(537e) Thermochemical Production of NH3 Used for Fertilization

Millions of people around the world suffer from chronic food deficits, including about 20% of the population in developing countries. Artificial nitrogen fertilizers are credited in part with the "green revolution" that started in the 1940's and more of these chemicals will be needed in the future to satisfy food demands. Globally, the Haber-Bosch process to produce NH3 mainly for fertilizers consumes up to 5% of all natural gas produced and 2% of the total energy production, with significant fossil-based CO2 emissions. The Haber-Bosch process cannot easily be scaled down or performed in developing countries due to the required temperature, pressure, natural gas, and utilities.
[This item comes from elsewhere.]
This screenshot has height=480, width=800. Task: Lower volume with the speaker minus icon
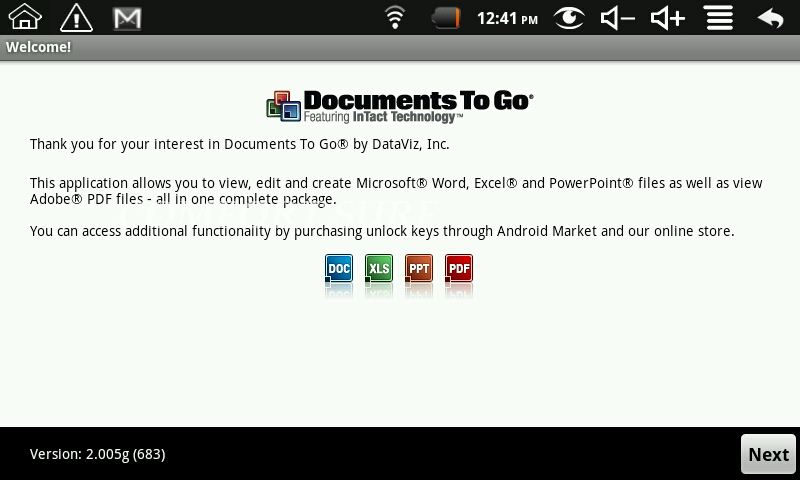[617, 17]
Our goal is a solar-thermochemical and essentially fossil-fuel free process to produce NH3 that is scalable and can be performed in developing countries mainly due to near-atmospheric operating pressure and the absence of the need for natural gas as reactant. No catalyst will be needed.

A solar thermochemical process has been shown by Steinfeld et al. at ETH to produce ammonia at near atmospheric pressure and 1500-2000°C. Here we report on a modification that would allow the solar-driven ammonia production from water, carbon (biomass), and air to proceed near atmospheric pressure at about only 1000°C. This should alleviate some engineering issues since a significant array of materials is available for operation at 1000°C while 1500-2000°C is more challenging.

Based on thermodynamic considerations, a new reaction scheme employing vanadium, chromium, or manganese to produce NH3 was developed. The use of a mixture of water and air as oxidizing agent is proposed to avoid the need for N2 separation from air. CO2 produced is reacted to CO employing solar-thermal biomass gasification. A laboratory scale Fresnel lens based tubular solar thermochemical reactor will be used to establish feasibility of the thermochemical cycle proposed here.